Among a diverse population of individuals with diabetes, our findings suggest that BMI was not a barrier to care for recommended screenings and examinations. We found that those individuals who were overweight and obese were more likely than their healthy-weight counterparts to have the recommended screening tests and examinations performed but were less likely to have their glucose and BP controlled. Interestingly, we found the opposite for LDL-C control, which increased with increasing BMI.

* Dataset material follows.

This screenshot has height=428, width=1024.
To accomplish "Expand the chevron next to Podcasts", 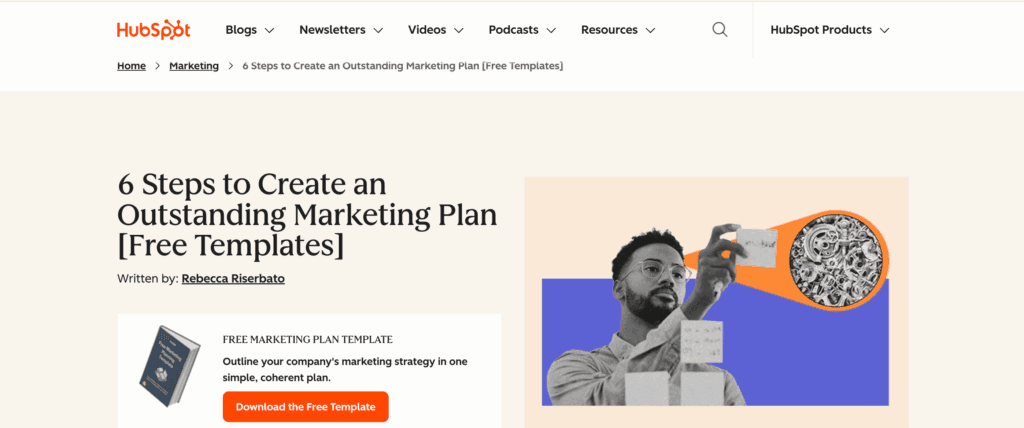I will (x=551, y=31).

Our findings are similar to those of several other studies; however, those studies did not exclusively include individuals with diabetes. Data from the California Men’s Health Study demonstrated that overweight and obese men were significantly more likely to have their glucose, cholesterol, and triglycerides tested regardless of whether they had diabetes.23 In the National Ambulatory Medical Care Survey, obese participants were more likely to receive glucose and A1C testing, although it is not known what proportion of these patients had diabetes.24 In a quality-of-care study among Medicare beneficiaries and recipients of Veterans Health Administration healthcare services, a higher BMI was associated with increased odds of receiving A1C testing and lipid screening among patients with diabetes.16 A study among primary care patients examining diabetes and lipid screening rates found that higher BMI predicted higher screening rates for triglycerides, high-density lipoprotein cholesterol, LDL-C, and A1C; however, only 10% of this study population had diabetes.25
None of these aforementioned studies assessed the HEDIS-recommended control measures for diabetes care. To our knowledge, only 1 study to date has examined control rates. Rose and colleagues26 found that among nearly 50,000 individuals over an 18-month period, obese individuals were less likely to have good control of BP, LDL-C, and fasting glucose compared with healthy-weight individuals.